> _Selected passage_

=-=-=

As an admin and or maintainer of OLM index catalog, I would like to check if all bundle operators in the catalogue are respecting all expected criteria so that, I can ensure a better quality of all bundles in the catalogue.

To address this need, we will use api and run the operator bundles against the validators.

As an admin and or maintainer of OLM index catalog, I'd like to identify problems and concerns in the operators bundles of some catalogue so that, I can easily decide if they should or not be removed from the index catalog.

To address this need, we will use SDK command scorecard bundle and run it against each bundle extracted from the index image.

NOTE To address additional needs and keep the simplicity as reduce the effort required audit command will provide the same SDK bundle validation available options to let users list and select the validators.

As an admin and or maintainer of OLM index catalog I would like to audit the OLM index catalog by running custom tests for each operator bundle that, I can use it to verify if all operator bundles will work as expected.

By using the option --scorecard-config audit users are able to provide their own custom tests that should be used to check each operator bundle of a catalog.

As an admin and or maintainer of OLM index catalog I would like to audit the OLM index catalog by considering the tests provided by the operator author in each operator bundle that, I can use the operator author tests to ensure the operator bundles of a catalog for each specific scenario and use case.

=-=-=

> _Data provided_
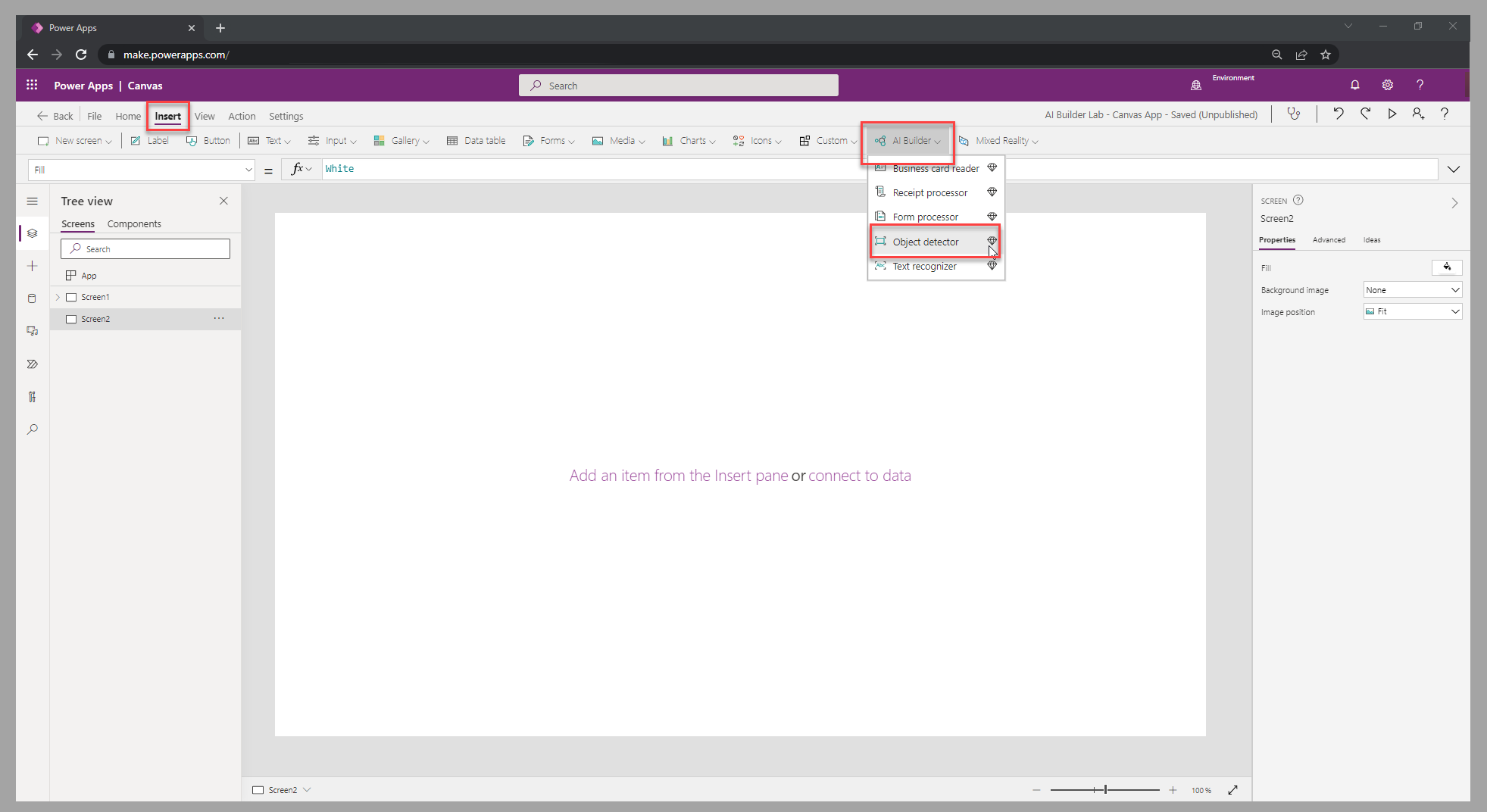
Task: Switch to the Components tab
Action: click(x=134, y=223)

=-=-=

> _Exercise details_
List every action that the admin or maintainer of the OLM index catalog wants to perform, according to the OLM index catalog audit text above.

> _Response_
- Check if all bundle operators in the catalogue are respecting all expected criteria
- Identify problems and concerns in the operators bundles of some catalogue
- Audit the OLM index catalog by running custom tests for each operator bundle
- Audit the OLM index catalog by considering the tests provided by the operator author in each operator bundle